For stops, a trader needs a trigger price. Today Deribit introduces the trigger last-price. On Deribit the mark-price, index-price and last-price can be used as trigger prices. All have their specific usage and a trader can use them specifically for the according scenario. With the introduction of the trigger last-price, this trigger will be set as default. A trader needs to make sure the right trigger is selected when setting up a stop.
The trigger Last-price
The trigger last-price is a direct connection to market movements on our exchange. Just like the name says it triggers on the last traded price. Stop-limits can have the limit orders tight but when a market is moving they do not guarantee to be filled. With a stop market, the order guarantees a fill however the price is not guaranteed. The trigger last-price makes sure it will be triggered by the trading events in our orderbook. The danger of the trigger last-price is that wicks caused by fat-fingers, stop-hunts or other deep executions will cause the stop to be triggered, without having the security the overall price of the asset stays on that level.
The trigger Mark-price
As the mark price is calculated with a dampener it follows the orderbook and is not at risk for wicks created by fat finger orders, deep executing stops and other orders. The mark price is calculated as (Mark Price = Deribit Index + 30 seconds EMA (Fair Price — Deribit Index)). It is the mark price that is used for the PNL calculations as well as being used to check any open position for the risk of a possible liquidation. Using this trigger to place a stop to exit before a liquidation can be executed is a safe approach if not placed too tight. However, in rapid market movements, the mark price will be behind the last traded price due to the dampener so a trader needs to keep in mind that the actual traded price can have a distance from the mark price when their stop is triggered.
The trigger Index-price
The index price is the average of several exchanges. As futures trade on a premium or discount this trigger price needs to be handled a bit different. By using the index as a trigger on futures, this premium or discount can be taken into account automatically. Using the index-price as a trigger for a stop to exit will always trigger relatively late and it is not recommended to use this to exit a position. Please take note that if you use the trigger Index-price while trading a future with a premium or discount the index price is not equal to the market price, keep this in mind when deciding what trigger to use for futures.

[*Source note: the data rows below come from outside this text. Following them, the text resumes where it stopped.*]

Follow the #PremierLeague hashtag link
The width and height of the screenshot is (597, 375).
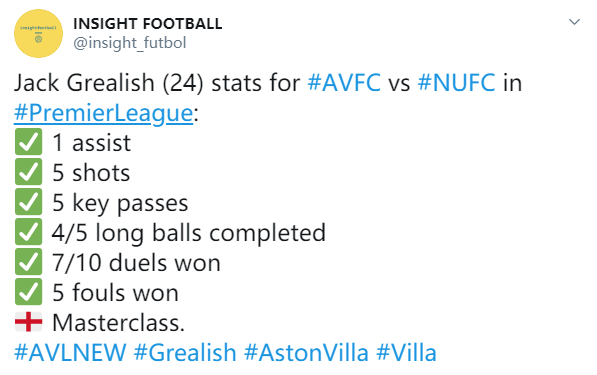104,113
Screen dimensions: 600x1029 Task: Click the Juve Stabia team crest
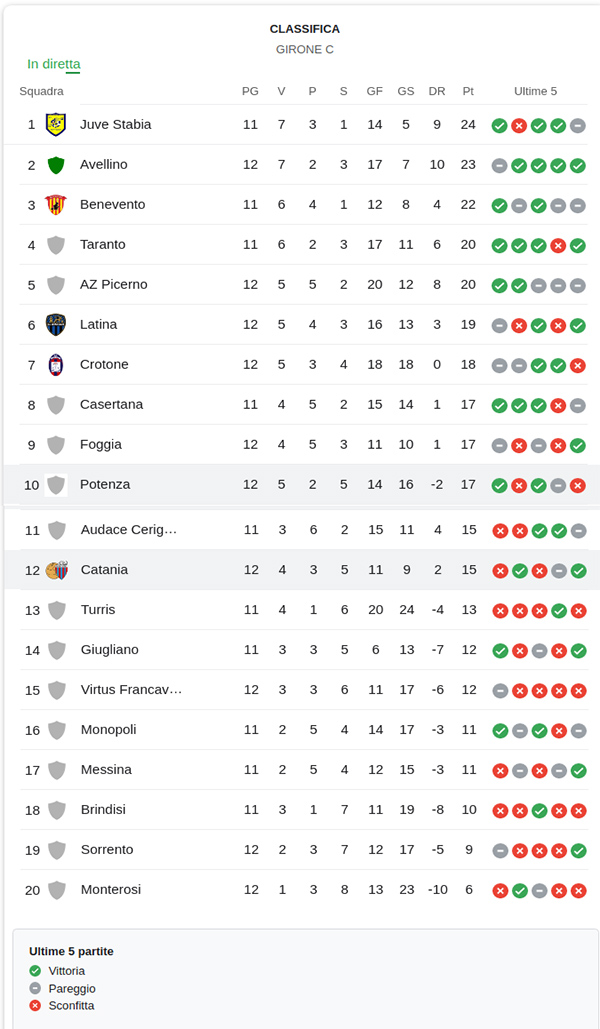pyautogui.click(x=56, y=125)
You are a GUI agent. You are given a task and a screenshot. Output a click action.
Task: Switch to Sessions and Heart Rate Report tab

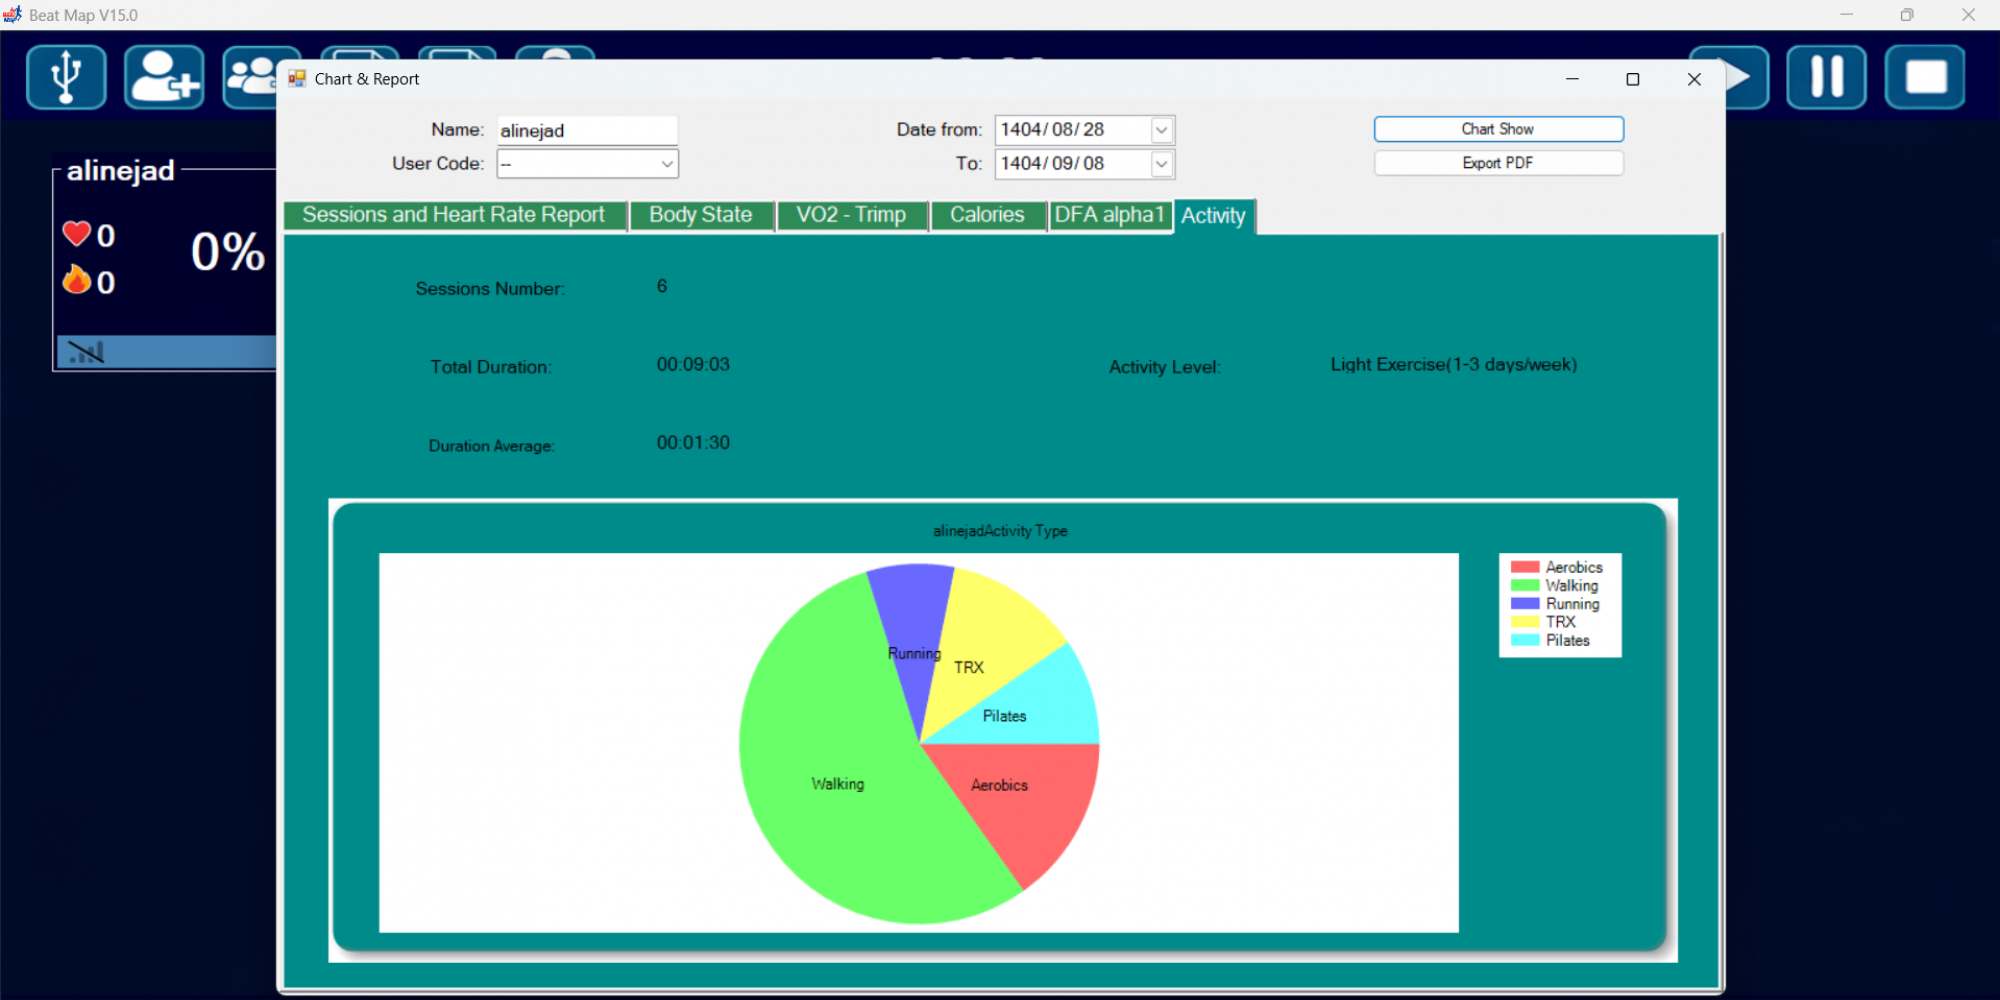tap(454, 215)
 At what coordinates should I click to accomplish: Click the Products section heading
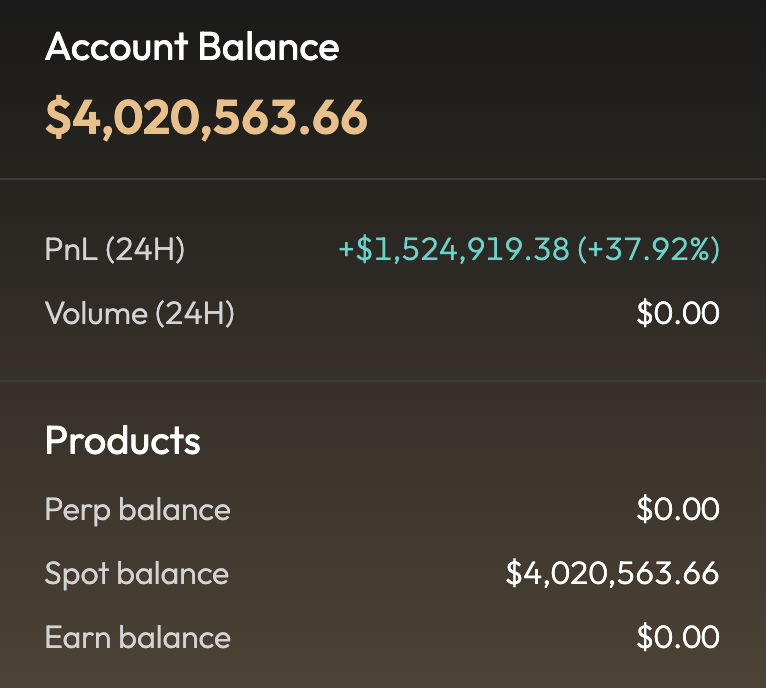click(x=122, y=440)
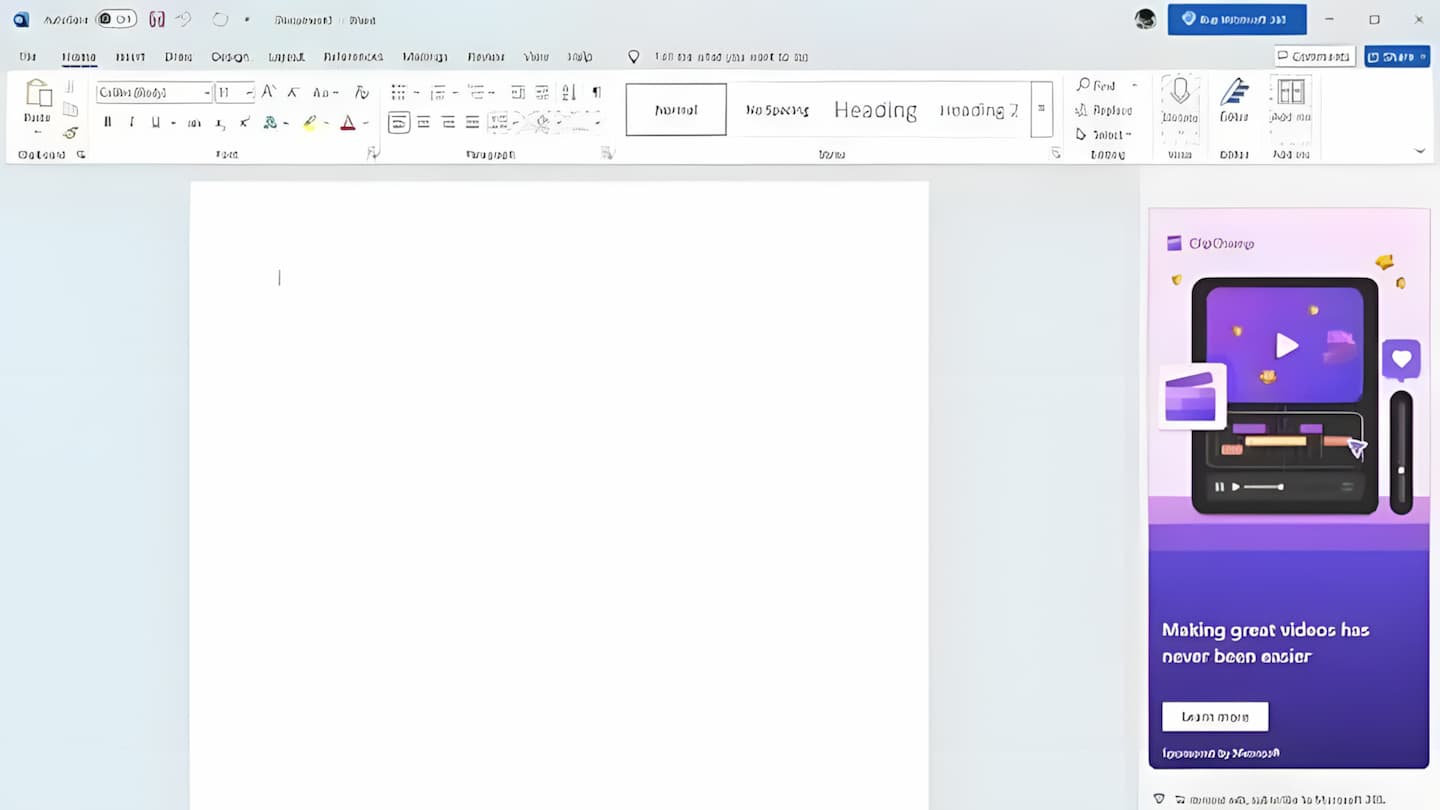The height and width of the screenshot is (810, 1440).
Task: Toggle bold formatting
Action: click(x=107, y=122)
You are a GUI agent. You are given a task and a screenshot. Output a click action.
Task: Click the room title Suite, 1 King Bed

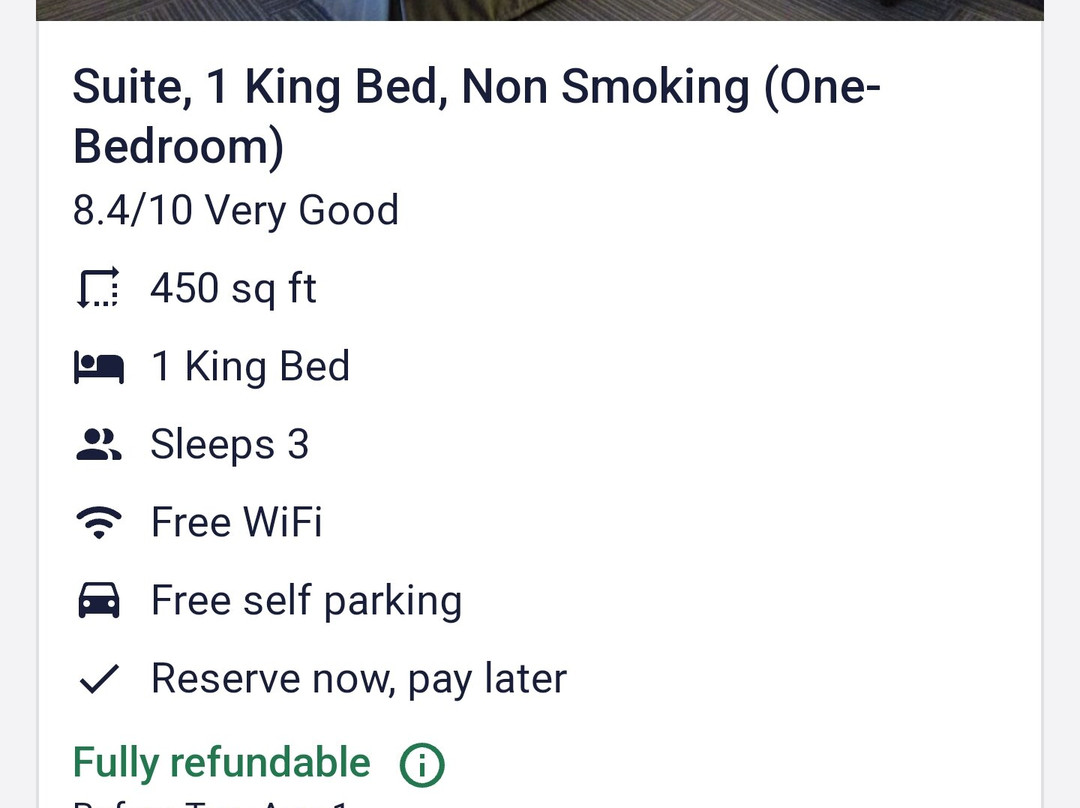point(477,87)
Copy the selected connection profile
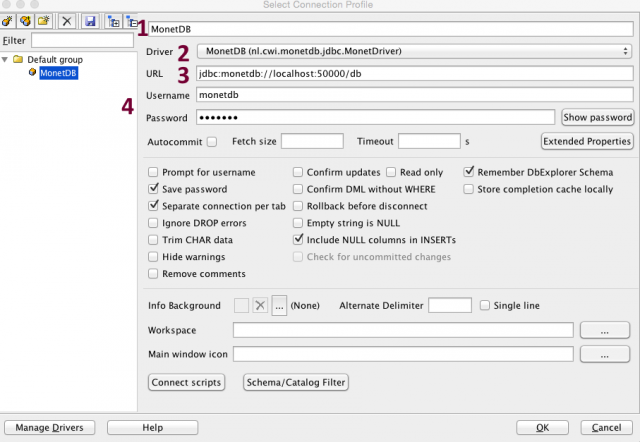 [27, 20]
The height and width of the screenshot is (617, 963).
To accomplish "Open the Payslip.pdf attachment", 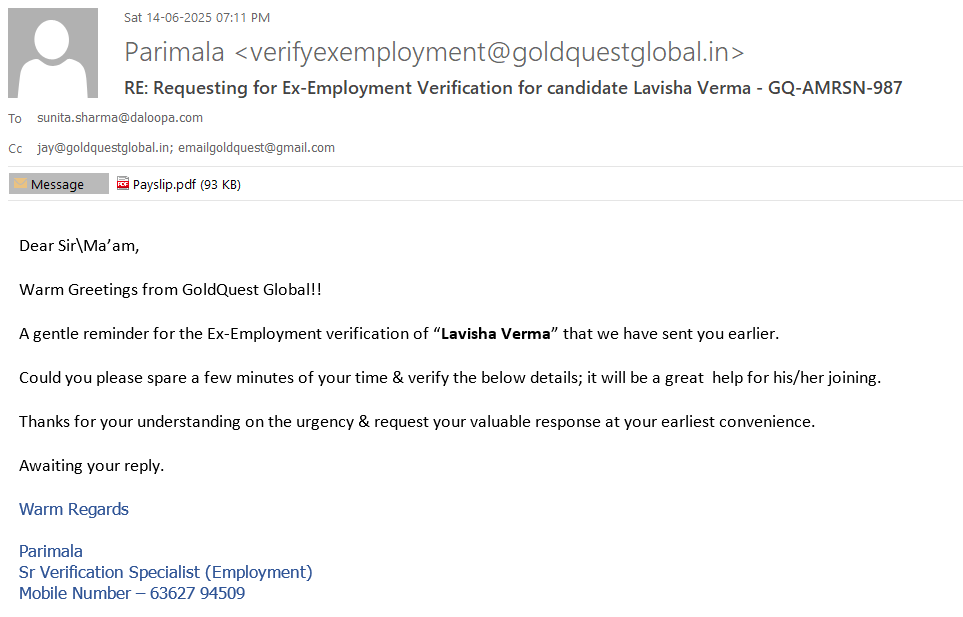I will pyautogui.click(x=164, y=184).
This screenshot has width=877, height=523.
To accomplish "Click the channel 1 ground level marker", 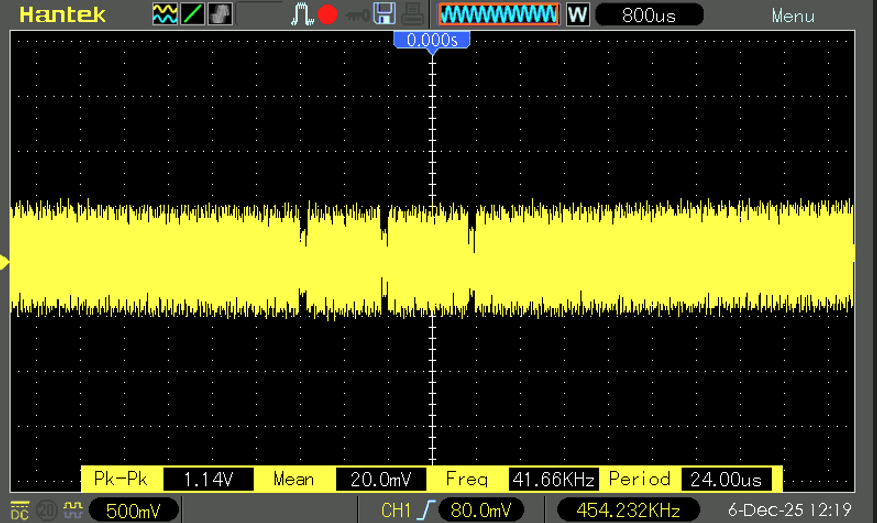I will pos(5,263).
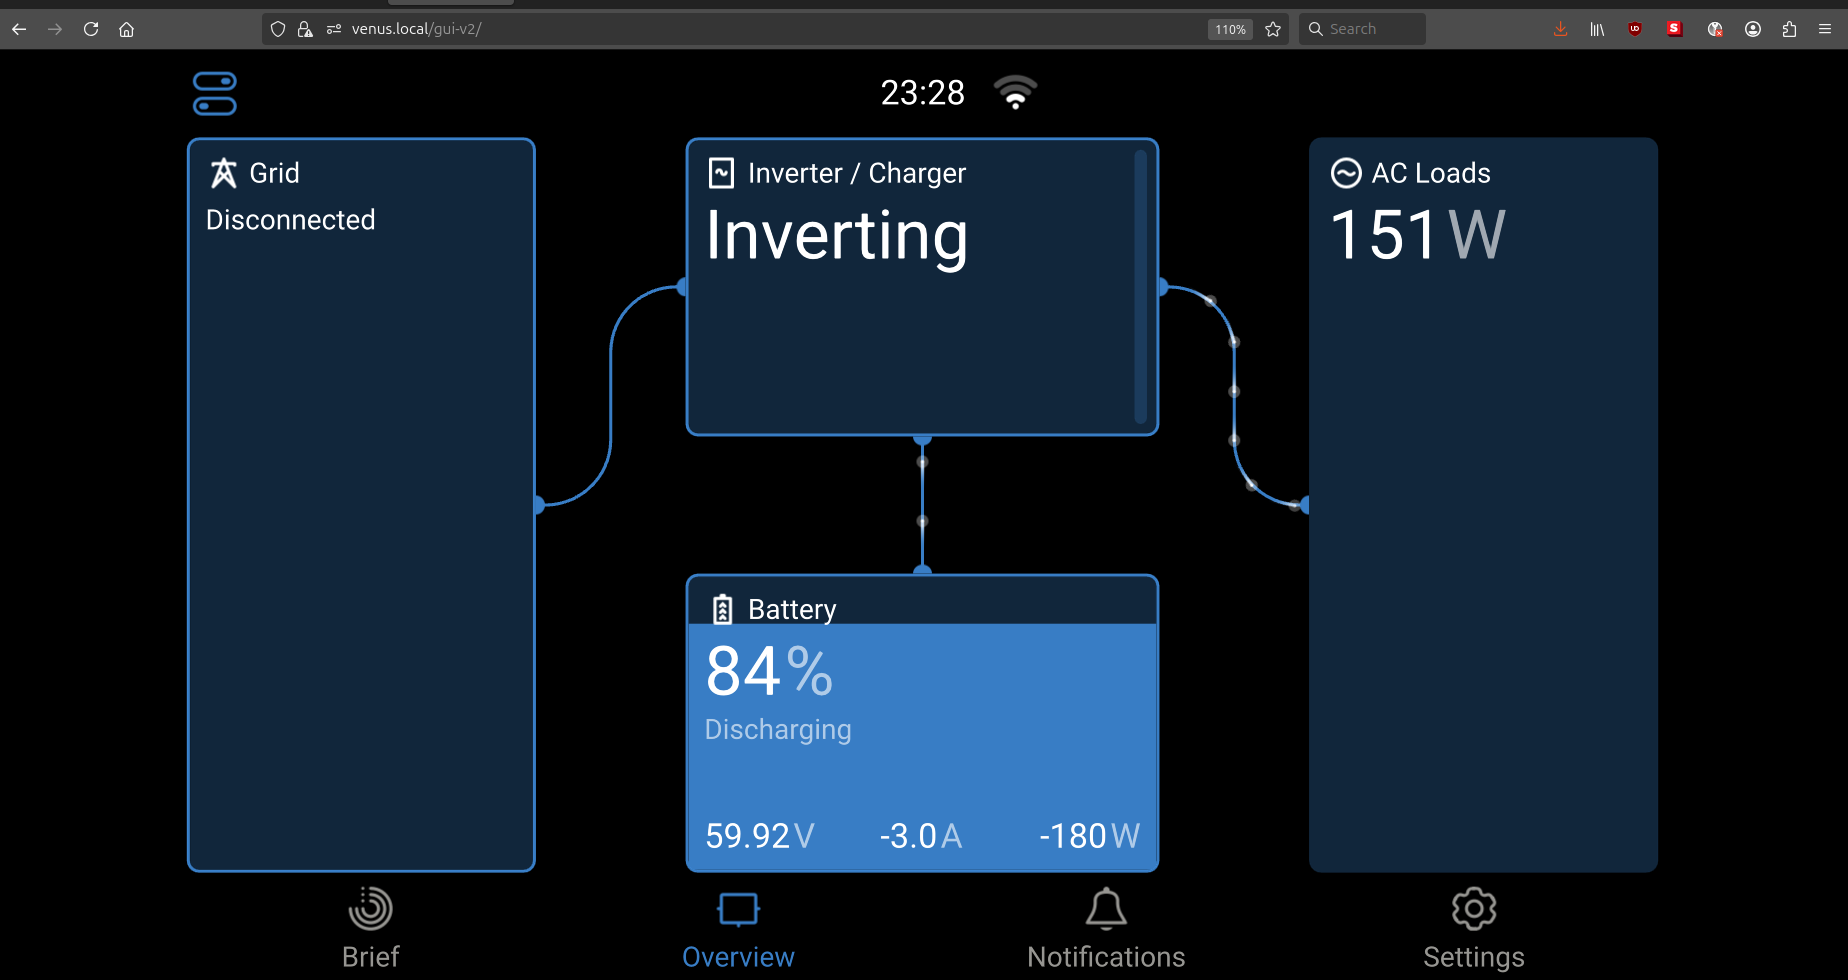The image size is (1848, 980).
Task: Click the Battery icon in Battery card
Action: tap(722, 609)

For entries in both futures and perpetual contracts, the index-price as a trigger is a good tool. In price movements of the asset, the average of several exchanges will follow slower due to the nature of being an average. So if a stop is used for opening a position the index price as a trigger can be used, for example, to wait for a confirmation of a break out as the average price of all the exchanges we use for our index-price need to be at that level. A trader needs to keep in mind that the orderbook will move before this average is reached and thus placing a limit-order tight to the trigger probably will not be filled.
As Deribit has introduced reduce-only orders a trader can always set-up a combination of stops with the different triggers. Exit stops with reduce-only enabled can be set up with three stops, one with trigger last-price, one with trigger mark-price and one with trigger index-price. Each with their own conditions, if index price reaches X then exit, if mark-price reaches… etc. The first stop that will be triggered will close the position and reduce-only makes sure the other stops won’t open a new position. Of course, it is not needed to use one stop to close the complete position. A trader can divide the quantity to execute per stop and like the previous example simply choose to close one third.